A decision forcing Argentina to pay the defaulted bondholders immediately would expose it to $43 billion in additional claims it can’t pay and trigger a new default, the government has warned.
The nation’s officials have also said they may ignore the U.S. court altogether.
Repudiated Bonds
In its proposal, Argentina said it would give holders of the repudiated bonds about one-sixth of what a U.S. judge has said they’re entitled to receive.
The country’s proposed plan, filed March 29--one hour before a deadline set by the court weeks ago--offers two possibilities for holdout bondholders to exchange their defaulted debt for new bonds.
“After taking the full month available to work on its response, Argentina came back last night with a proposal for exactly the same package that it had offered back in 2010,” Joe Kogan, head of emerging-market debt strategy at Scotia Capital Markets, said in a note March 30.
Kogan said he expects the country’s bonds to fall “upon news of Argentina’s continued intransigence.”
‘Argentine Consumption’
“The proposal itself appears intended for local Argentine consumption,” Kogan said. Argentine officials said they will submit a bill to their nation’s Congress to provide for the plan to be implemented.
Though Argentina could file an appeal of any adverse ruling by the three-judge appellate panel to a larger number of judges, or the U.S. Supreme Court, it’s unlikely to be granted either because contract issues in the case were based on New York state law.
As a result, it’s improbable they would be reviewed by the Supreme Court, said Henry Weisburg, an international litigator at New York-based Shearman & Sterling LLP. Argentina’s best bet for high court review may lie with the Foreign Sovereign Immunities Act, a federal law that limits suits against foreign governments.
However, Weisburg said it’s unlikely the court will choose to consider the case on that ground either.

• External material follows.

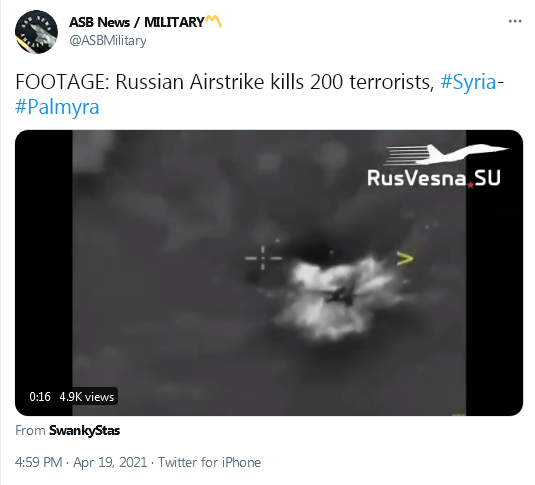535x485 pixels.
Task: Click the 4:59 PM tweet timestamp
Action: [39, 462]
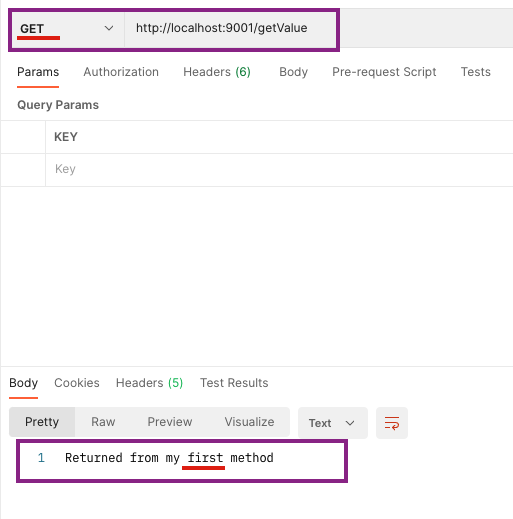Select Pretty response view

pyautogui.click(x=42, y=422)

Argentina’s top leaders have vowed never to pay the hedge funds, which it calls “vulture” investors, that hold the debt.
Not Obey
Jonathan Blackman, the attorney for the South American nation, has said Argentina would default on its restructured debt if it’s forced by the panel to pay so-called vultures.
“So the answer is you will not obey any order but the one you propose?”

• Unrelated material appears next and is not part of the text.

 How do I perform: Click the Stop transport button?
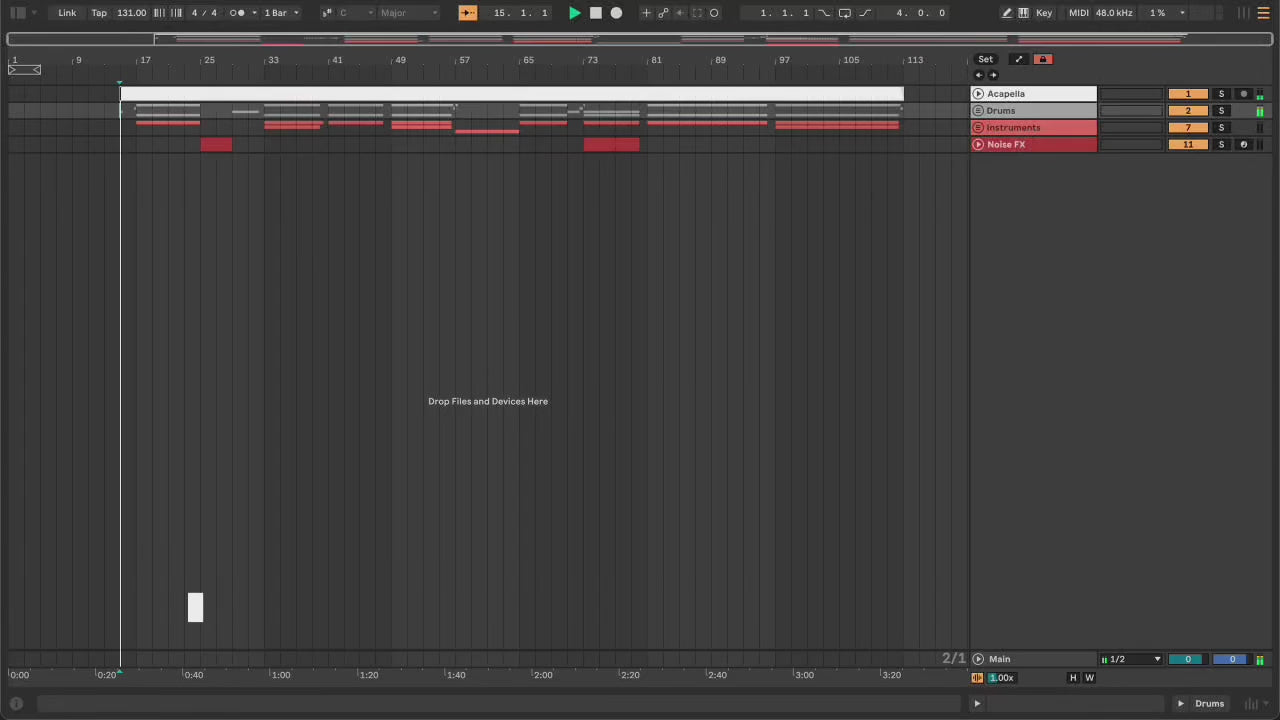[x=595, y=13]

U.S. Circuit Judge Reena Raggi asked Blackman during oral arguments in February.
“We would not voluntarily obey such an order,” Blackman said, with Hernan Lorenzino, Argentina’s minister of economy, and Vice President Amado Boudou sitting nearby.
Blackman argued that a lower-court order obliging Argentina to pay the defaulted bonds whenever it makes payments on restructured debt violated its sovereignty, threatens to trigger a new financial crisis and would quadruple the number of Argentine bond cases in New York federal court.
“If that’s the confrontation the court seeks with the injunctions, that is the court’s decision,” Blackman said. “We’re representing a government and governments will not be told to do things that fundamentally violate their principles.”
The holdout creditors are seeking to uphold rulings by U.S. District Judge Thomas Griesa in Manhattan, who has presided over the case for a decade.
Griesa has ruled that Argentina must pay holdouts the full amount they’re owed whenever it makes a required payment to the holders of the exchange bonds.
The Exchange Bondholder Group, who took the deal offered by Argentina for their bonds, claimed the ruling threatens their investment.
‘Innocent Parties’
“We’re innocent parties,” attorney David Boies argued for the Exchange Bondholder Group at the oral arguments.
Griesa’s order shouldn’t apply to restructured debt holders, he said. “If you allow Judge Griesa’s injunction to exist unchanged, everybody in this courtroom knows what’s going to happen,” Boies argued. “Argentina is going to default.”
In a related case, the U.S. Court of Appeals said March 26 that it won’t grant a full-court reconsideration of an earlier ruling barring Argentina from treating restructured-debt holders more favorably than holders of the repudiated debt.
In November, Griesa quizzed a lawyer for Argentina about press statements by President Cristina Fernandez De Kirchner and Lorenzino that the republic wouldn’t pay “vulture funds.”
Unknown Intentions
“I don’t know literally what the intentions of the republic are,” Griesa said in the Nov. 9 hearing. “But I have had some modest amount of experience, and that is that the republic will not comply with the judgments which have been entered against it.”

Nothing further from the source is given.